[Items from a data source]
»»

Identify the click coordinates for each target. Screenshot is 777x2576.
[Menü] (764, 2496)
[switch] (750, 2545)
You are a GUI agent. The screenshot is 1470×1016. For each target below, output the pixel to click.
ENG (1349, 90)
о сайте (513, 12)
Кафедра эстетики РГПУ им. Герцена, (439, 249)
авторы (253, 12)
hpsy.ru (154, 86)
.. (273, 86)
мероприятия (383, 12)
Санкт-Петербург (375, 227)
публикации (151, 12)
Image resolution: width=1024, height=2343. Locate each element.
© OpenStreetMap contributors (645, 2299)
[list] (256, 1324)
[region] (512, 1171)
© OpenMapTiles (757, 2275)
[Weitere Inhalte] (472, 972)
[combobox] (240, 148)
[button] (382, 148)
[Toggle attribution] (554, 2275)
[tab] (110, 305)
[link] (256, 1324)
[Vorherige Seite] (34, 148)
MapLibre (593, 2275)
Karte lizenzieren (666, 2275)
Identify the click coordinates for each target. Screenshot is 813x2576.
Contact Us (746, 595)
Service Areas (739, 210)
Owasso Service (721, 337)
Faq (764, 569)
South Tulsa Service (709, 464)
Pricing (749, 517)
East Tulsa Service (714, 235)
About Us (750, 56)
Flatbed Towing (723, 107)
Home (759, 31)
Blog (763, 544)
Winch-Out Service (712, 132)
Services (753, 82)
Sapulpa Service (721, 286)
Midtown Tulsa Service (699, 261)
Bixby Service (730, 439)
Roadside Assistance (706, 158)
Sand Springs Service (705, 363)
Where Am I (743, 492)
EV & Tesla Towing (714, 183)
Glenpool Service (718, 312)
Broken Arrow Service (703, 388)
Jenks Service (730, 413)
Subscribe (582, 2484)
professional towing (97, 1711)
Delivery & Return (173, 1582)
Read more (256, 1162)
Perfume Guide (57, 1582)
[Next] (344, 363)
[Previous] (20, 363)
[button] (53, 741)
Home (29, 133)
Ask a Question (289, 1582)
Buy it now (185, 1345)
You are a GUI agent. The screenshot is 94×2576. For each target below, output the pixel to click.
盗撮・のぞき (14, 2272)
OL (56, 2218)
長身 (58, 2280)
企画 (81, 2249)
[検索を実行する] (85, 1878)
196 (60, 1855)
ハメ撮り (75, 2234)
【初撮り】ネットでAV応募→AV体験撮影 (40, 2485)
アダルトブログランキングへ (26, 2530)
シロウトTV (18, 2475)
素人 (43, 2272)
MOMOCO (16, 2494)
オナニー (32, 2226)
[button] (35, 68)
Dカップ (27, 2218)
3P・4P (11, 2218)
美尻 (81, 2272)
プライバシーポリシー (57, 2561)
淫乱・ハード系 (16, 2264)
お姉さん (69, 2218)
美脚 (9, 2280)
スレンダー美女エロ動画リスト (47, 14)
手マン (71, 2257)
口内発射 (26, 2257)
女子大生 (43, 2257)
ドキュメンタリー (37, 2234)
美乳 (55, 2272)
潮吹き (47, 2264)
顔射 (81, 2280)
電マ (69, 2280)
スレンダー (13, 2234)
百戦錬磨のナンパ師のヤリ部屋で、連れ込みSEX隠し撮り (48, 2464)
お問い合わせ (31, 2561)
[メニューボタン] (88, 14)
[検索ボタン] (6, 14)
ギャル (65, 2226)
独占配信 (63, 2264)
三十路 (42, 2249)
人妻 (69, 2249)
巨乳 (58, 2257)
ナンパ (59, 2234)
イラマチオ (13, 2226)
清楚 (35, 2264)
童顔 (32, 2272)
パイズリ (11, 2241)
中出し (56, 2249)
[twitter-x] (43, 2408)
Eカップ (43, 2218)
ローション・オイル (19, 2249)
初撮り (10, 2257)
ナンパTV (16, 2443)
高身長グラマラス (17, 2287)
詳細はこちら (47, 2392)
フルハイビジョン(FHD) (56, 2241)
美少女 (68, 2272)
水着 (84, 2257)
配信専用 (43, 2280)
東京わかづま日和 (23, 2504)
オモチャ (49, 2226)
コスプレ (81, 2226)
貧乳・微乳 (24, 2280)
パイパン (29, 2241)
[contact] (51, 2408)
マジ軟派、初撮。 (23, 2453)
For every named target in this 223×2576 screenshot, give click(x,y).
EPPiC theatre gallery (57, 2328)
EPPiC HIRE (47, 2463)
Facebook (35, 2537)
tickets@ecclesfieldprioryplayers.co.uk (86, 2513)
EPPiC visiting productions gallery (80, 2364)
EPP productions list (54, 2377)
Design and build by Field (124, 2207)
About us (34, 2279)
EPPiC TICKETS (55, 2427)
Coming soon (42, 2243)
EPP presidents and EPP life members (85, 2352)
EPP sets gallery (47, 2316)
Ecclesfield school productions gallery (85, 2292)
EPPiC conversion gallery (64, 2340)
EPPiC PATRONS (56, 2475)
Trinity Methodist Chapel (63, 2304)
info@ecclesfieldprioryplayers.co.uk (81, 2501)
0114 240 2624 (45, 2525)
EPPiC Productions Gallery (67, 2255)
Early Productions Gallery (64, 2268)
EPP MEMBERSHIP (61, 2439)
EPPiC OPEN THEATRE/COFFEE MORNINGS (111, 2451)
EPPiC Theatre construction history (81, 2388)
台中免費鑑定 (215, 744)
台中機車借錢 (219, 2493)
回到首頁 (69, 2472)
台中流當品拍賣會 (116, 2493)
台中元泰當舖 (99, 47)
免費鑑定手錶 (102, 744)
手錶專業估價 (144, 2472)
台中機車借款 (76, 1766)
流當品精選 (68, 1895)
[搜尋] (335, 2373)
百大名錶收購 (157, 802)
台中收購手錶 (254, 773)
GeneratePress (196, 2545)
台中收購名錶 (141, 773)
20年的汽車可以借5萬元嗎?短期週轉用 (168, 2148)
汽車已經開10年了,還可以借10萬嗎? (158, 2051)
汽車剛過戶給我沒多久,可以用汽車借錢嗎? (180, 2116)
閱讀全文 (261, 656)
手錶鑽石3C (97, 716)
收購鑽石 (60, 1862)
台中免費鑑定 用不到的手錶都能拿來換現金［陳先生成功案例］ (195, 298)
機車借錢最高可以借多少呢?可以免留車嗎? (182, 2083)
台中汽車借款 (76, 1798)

««

Exercise: In the records, find every line that has the string "EPPiC" and copy it.

Solution:
EPPiC theatre gallery (57, 2328)
EPPiC HIRE (47, 2463)
EPPiC visiting productions gallery (80, 2364)
EPPiC TICKETS (55, 2427)
EPPiC conversion gallery (64, 2340)
EPPiC PATRONS (56, 2475)
EPPiC Productions Gallery (67, 2255)
EPPiC OPEN THEATRE/COFFEE MORNINGS (111, 2451)
EPPiC Theatre construction history (81, 2388)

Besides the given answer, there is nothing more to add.